It's not the gun at all; it's the bullet that'll kill ya. (although, while we're on the subject...)

That fog has kept me from feeling a lot of painful things. It has kept me from remembering them, even. It has allowed me to skip over some terrible moments of sadness, pain, frustration, disappointment, and fear over the last 20 years. It came here for a purpose and has served that purpose admirably. In many ways, it made it possible for me to survive.

But as you know, triggers don't just happen during the painful moments. "High emotion" is high emotion, negative or positive. The lizard brain interprets any imbalance as threat; the trigger gets pulled; the fog rolls in and everything gets socked in, swallowed up, hidden from view.


It turns out that it's the fog that's the real danger, not the things it obscures. Despite a carefully-constructed set of personal habits and coping mechanisms that depend very heavily on the opposite.

Well. Shit.

I'm sure this seems very obvious to you, and while I can't exactly say it's a surprise to me, after that experience last year, it hasn't been obvious for very long, and on top of that, there's a very big difference between knowing something and doing something about it. Especially when it comes to stuff that scares the living shit out of you.

And especially when it isn't something that merely seems difficult-and-uncomfortable-but-possible, like climbing a long  staircase instead of using the escalator, or eating a huge bowl of broccoli; but rather, insane, counter-intuitive, and impossible, like walking on water or flapping your arms and flying to the grocery store. 

Or eating a huge bowl of broccoli. I used that example incorrectly the first time. 


You know, no big deal. :/

So I find myself in a constant one-step-forward-two-steps-back situation, where I'm trying and failing and trying and failing to manage this stuff without freaking out or being a jerk to people or retreating into silence and depression or whatever else it is that I do when I'm feeling completely out of control of my head.

Which is NOT, as you might imagine, my favorite state of being. 

Trial and error is anathema to a perfectionist. We of the "do it right the first time or don't do it at all" disposition aren't into "try and try again" platitudes. Pssh. As if.

(This may or may not contribute in some way to our tendency to end up in a fetal position under the coffee table on a regular basis. I mean, I'm not a doctor or anything, so don't quote me on this. I'm just postulating. From down here amongst the dust bunnies.)

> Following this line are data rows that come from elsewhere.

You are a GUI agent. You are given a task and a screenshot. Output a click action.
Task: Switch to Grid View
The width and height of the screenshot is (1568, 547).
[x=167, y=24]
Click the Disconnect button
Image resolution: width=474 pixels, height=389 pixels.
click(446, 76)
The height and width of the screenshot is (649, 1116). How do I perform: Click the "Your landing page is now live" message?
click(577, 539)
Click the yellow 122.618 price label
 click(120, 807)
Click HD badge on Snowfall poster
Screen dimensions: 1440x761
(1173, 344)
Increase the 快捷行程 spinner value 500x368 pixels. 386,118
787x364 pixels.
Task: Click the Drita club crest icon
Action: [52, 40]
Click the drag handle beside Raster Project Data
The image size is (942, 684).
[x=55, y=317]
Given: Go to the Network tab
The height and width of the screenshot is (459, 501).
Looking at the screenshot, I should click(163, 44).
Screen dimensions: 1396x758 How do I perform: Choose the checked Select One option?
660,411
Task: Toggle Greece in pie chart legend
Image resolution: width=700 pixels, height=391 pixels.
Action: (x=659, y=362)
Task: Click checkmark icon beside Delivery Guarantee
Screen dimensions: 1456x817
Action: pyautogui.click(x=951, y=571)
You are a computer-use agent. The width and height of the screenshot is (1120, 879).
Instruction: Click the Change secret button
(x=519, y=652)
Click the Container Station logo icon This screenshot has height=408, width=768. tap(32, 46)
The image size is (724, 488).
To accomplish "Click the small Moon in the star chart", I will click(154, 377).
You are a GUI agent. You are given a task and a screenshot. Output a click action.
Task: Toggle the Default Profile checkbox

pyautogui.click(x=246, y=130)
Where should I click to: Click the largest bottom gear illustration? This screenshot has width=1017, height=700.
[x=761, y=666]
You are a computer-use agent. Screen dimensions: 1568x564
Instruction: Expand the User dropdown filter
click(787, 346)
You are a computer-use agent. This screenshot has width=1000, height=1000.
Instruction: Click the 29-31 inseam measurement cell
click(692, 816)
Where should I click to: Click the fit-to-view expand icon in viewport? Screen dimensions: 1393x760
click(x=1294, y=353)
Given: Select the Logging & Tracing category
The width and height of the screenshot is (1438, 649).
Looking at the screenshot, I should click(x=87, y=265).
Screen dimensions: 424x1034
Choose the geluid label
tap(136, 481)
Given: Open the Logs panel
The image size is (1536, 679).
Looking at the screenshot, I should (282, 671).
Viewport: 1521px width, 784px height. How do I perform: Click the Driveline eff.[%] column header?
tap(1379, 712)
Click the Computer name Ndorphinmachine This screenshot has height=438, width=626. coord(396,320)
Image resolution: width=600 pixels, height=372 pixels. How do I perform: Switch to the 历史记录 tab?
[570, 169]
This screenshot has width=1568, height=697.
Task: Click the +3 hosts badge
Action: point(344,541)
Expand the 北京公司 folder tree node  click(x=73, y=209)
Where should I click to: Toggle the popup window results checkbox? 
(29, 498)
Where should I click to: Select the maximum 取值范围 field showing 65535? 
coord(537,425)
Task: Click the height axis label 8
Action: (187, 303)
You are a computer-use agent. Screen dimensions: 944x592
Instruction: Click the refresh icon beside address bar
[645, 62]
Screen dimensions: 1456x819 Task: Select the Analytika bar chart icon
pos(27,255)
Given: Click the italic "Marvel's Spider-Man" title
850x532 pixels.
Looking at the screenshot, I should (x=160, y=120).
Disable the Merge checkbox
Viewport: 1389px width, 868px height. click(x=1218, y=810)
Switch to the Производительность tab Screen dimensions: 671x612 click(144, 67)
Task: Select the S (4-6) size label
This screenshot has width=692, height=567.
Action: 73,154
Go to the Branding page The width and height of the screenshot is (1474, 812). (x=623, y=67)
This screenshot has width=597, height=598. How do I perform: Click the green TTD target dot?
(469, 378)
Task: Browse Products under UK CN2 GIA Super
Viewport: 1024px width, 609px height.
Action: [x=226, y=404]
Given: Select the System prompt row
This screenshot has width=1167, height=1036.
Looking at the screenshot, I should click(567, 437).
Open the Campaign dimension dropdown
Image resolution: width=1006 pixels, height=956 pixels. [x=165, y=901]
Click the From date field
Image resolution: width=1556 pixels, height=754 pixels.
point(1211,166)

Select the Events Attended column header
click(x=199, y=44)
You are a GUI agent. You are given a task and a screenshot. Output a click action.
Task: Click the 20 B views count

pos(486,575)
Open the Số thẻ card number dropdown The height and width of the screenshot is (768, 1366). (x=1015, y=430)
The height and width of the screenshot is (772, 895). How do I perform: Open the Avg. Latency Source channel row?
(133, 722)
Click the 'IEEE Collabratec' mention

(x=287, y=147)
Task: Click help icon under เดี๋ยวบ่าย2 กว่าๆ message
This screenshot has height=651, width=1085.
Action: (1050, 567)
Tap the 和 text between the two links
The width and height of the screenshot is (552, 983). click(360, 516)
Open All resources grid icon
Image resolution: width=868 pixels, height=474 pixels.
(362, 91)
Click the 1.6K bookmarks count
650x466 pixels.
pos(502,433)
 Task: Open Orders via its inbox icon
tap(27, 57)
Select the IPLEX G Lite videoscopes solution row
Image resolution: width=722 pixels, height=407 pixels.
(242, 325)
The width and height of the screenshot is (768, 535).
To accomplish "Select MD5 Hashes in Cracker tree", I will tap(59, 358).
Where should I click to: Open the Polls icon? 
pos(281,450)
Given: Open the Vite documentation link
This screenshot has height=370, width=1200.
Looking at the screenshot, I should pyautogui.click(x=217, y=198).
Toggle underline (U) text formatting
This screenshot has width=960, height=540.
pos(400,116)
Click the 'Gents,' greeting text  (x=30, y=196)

One of the weirdest things about standing in the gap between instinct and conditioning, right now, is that I have perspective on myself that I didn't have for years and years. I can see that fog from above now, and see how I succumbed to it so unquestioningly in the past. 

I remember knowing it would happen-- I'd be in a state of anxiety over something and know that in a moment, I'd be transported somewhere else and wouldn't have to deal with it anymore. Didn't know how or why, didn't bother to wonder about it, just waited for the escape and took it gladly when it came.

I think that back then, and maybe until this week, I thought that this was a way of gaining control. I suppose it was, by the part of my brain that saw threat only in the anxiety and not its cause, and eradicated it by shutting down the feeling instead of acting on, with, through, or because of it to change my circumstances or whatever else would have helped and eventually made the feeling dissipate the healthy way.

Sure, it was a form of control, but only an immediate, limited, false one.

What it looks like now, from the great divide between reality and traumatic response, is the exact opposite. Not control, but resignation. There was nothing active about that response. Not really. It was really me, giving up. Ceding control to an unknown force, without wondering how that was possible or why it was happening.

It didn't occur to me to wonder. I didn't know there was anything unusual going on. It seems impossible now, looking back, but I just didn't know. It's frightening to think of my unexamined willingness to just give over like that. I don't think I ever really saw the depth of self-delusion that required until now.

Anyway, despite all of this, I had a conversation with Dr. Oz the other night that put it all into a new perspective that I found very helpful and encouraging:

There's been, I think, a lingering fear or doubt in my mind that I was never going to beat this thing. That I would someday slide back into the grip of PTSR and recovery would never come.

What is abundantly clear to me now, maybe for the first time, for real, is that even if I stopped all progress right now, even if I lapsed back into some former habits, even if I never had another epiphany again, it's impossible for me to go back to the state of not knowing what is happening to me.

Whether I do anything about it or not, it's impossible not to be aware, now that I've seen the man behind the curtain. I can never unsee it again.

I can see how this might, for some, be an uncomfortable knowledge. I wondered, as I articulated it for the first time to Dr. Oz, if it might be hard to come to terms with it. But it isn't. Somewhat to my surprise, I find it a relief.

I'm an academic at heart, and I'm much more comfortable knowing than not knowing. The conscious awareness that I was acting without understanding my motivations is much more frightening to me, intellectually, than the instinct-level fears that caused that oblivion. I'd rather know than not. I'd rather learn than ignore.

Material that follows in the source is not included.